Stories

Detail

Return

3D Gaussian splatting 07: 代碼閲讀-訓練載入數據和保存結果 - Stories Detail

09:44 AM · Nov 07 ,2025

3D Gaussian splatting 01: 環境搭建
3D Gaussian splatting 02: 快速評估
3D Gaussian splatting 03: 用户數據訓練和結果查看
3D Gaussian splatting 04: 代碼閲讀-提取相機位姿和稀疏點雲
3D Gaussian splatting 05: 代碼閲讀-訓練整體流程
3D Gaussian splatting 06: 代碼閲讀-訓練參數
3D Gaussian splatting 07: 代碼閲讀-訓練載入數據和保存結果
3D Gaussian splatting 08: 自建模型展示網頁

訓練載入數據

在 train.py 中載入數據對應的方法調用棧如下, 因為convert.py預處理使用的是colmap, 讀取數據最終調用的是 readColmapSceneInfo 方法

Scene(dataset, gaussians)
└─sceneLoadTypeCallbacks["Colmap"](args.source_path, args.images, args.depths, args.eval, args.train_test_exp)
  └─readColmapSceneInfo(path, images, depths, eval, train_test_exp, llffhold=8)
    ├─readColmapCameras(cam_extrinsics, cam_intrinsics, depths_params, images_folder, depths_folder, test_cam_names_list)
    ├─read_points3D_binary(path_to_model_file)
    ├─storePly(path, xyz, rgb)
    └─fetchPly(path)

讀取流程是

從 cameras.bin, images.bin 讀取相機內參和圖像外參(位姿)
區分訓練集和測試集
從 points3D.bin 讀取3D點雲

在 readColmapSceneInfo() 方法中, 如果設置了--eval參數, 會將cam_names 排序後, 按序號與 llffhold 求餘是否為0分為訓練集和測試集. llffhold 值為8, 所以訓練集與測試集的比例為 7:1. 如果沒有指定, 則全部數據作為訓練集. 如果要手工指定測試集, 可以在 sparse/0 下創建一個 test.txt, 將參數 llffhold 的默認值改為0.

if eval:
    if "360" in path:
        llffhold = 8
    if llffhold:
        print("------------LLFF HOLD-------------")
        cam_names = [cam_extrinsics[cam_id].name for cam_id in cam_extrinsics]
        cam_names = sorted(cam_names)
        test_cam_names_list = [name for idx, name in enumerate(cam_names) if idx % llffhold == 0]
    else:
        with open(os.path.join(path, "sparse/0", "test.txt"), 'r') as file:
            test_cam_names_list = [line.strip() for line in file]
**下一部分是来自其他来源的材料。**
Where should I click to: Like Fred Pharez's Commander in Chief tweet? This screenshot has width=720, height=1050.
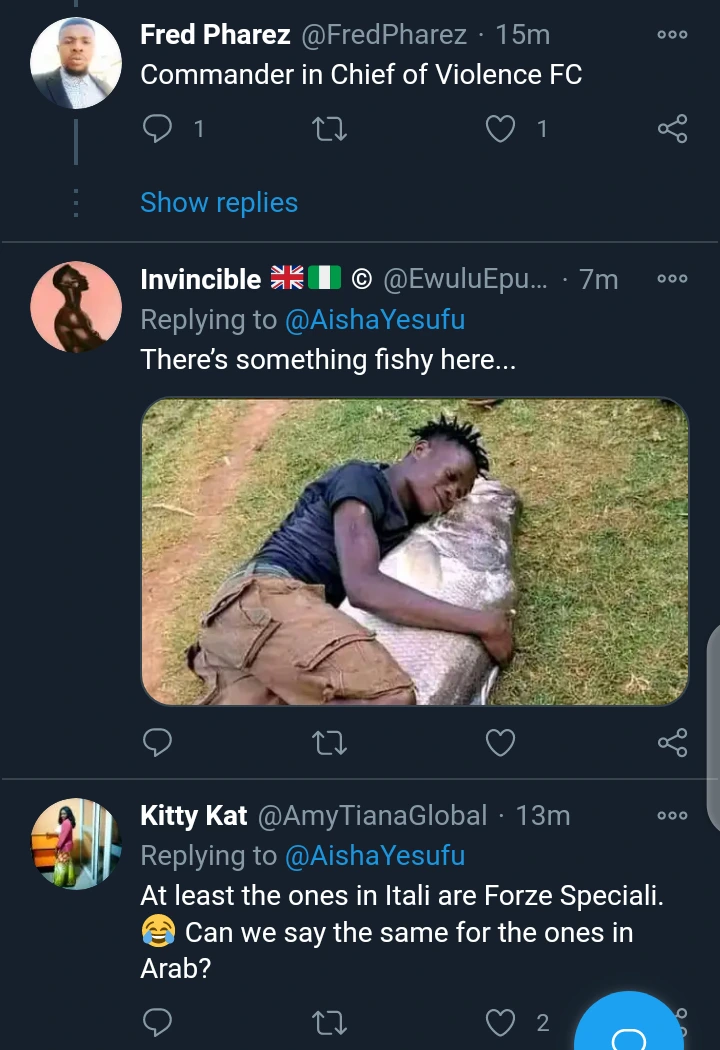tap(501, 129)
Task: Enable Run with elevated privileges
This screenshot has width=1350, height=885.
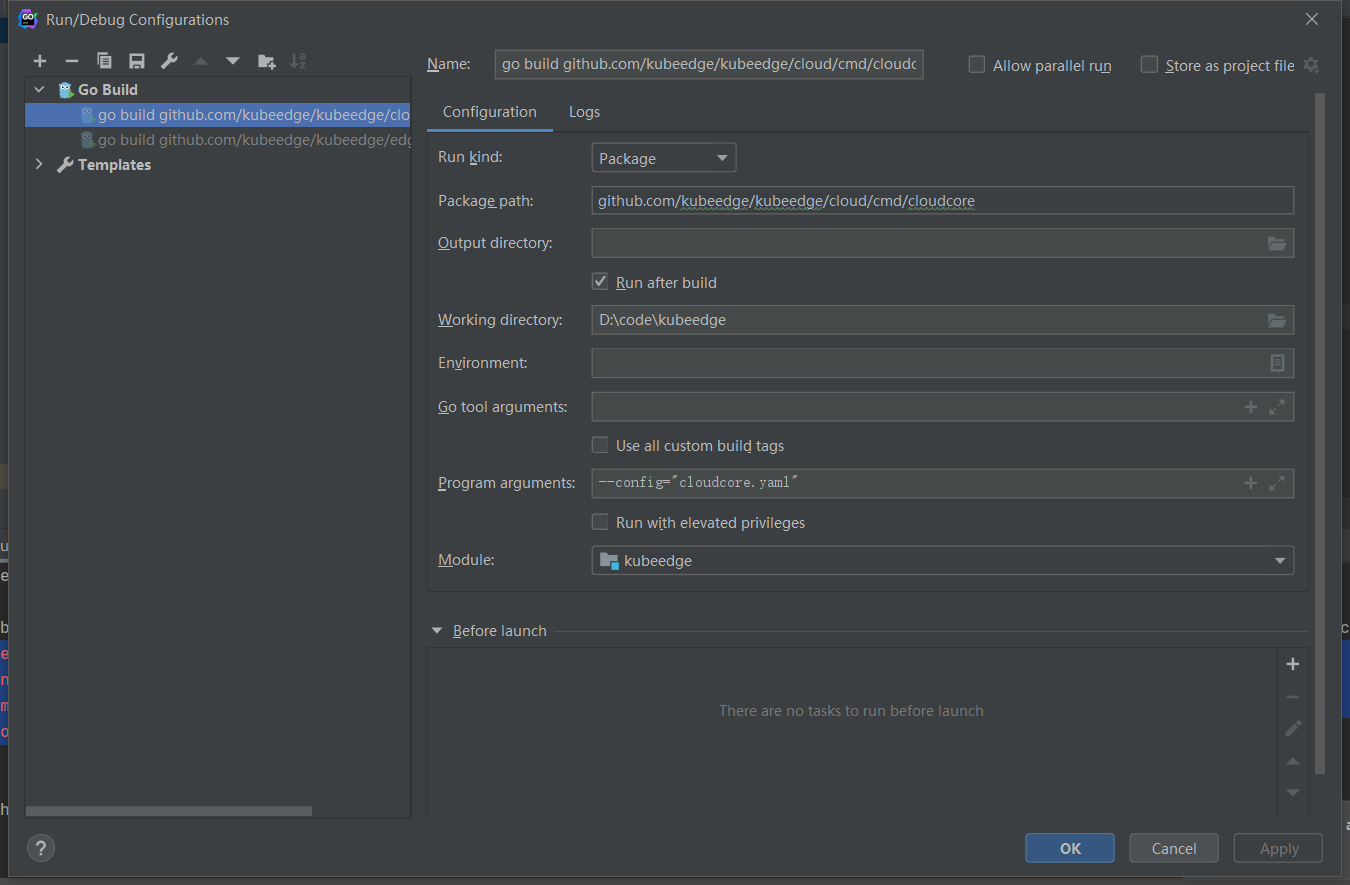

得到 test_cam_names_list, 會在 readColmapCameras 讀取 CameraInfo 時, 設置為鏡頭的 is_test 屬性, 在後續訓練,渲染和評估時, 用於區分是訓練集還是測試集.

cam_info = CameraInfo(uid=uid, R=R, T=T, FovY=FovY, FovX=FovX, depth_params=depth_params,
                        image_path=image_path, image_name=image_name, depth_path=depth_path,
                        width=width, height=height, is_test=image_name in test_cam_names_list)

讀取鏡頭焦距時有一個轉換, 從焦距轉成視場角

focal_length_x = intr.params[0]
FovY = focal2fov(focal_length_x, height)

轉換方法的定義

def fov2focal(fov, pixels):
    return pixels / (2 * math.tan(fov / 2))

def focal2fov(focal, pixels):
    return 2*math.atan(pixels/(2*focal))

概念:

視場角 FOV (Field of View): 相機視場的角度範圍, 通常按垂直/水平方向分別計算
焦距 Focal Length: 相機從傳感器到視場面的距離, 與成像大小成正比

fov2focal(fov, pixels)

將視場角(FOV)轉換為焦距(focal length)
參數
- fov: 視場角, 表示相機能觀察到的角度範圍
- pixels: 圖像傳感器在某個維度(寬度或高度)的像素數量

基於針孔相機模型，焦距 \(f\) 的計算公式為

\[ f = \frac{\text{pixels}}{2 \cdot \tan(\text{FOV}/2)} \]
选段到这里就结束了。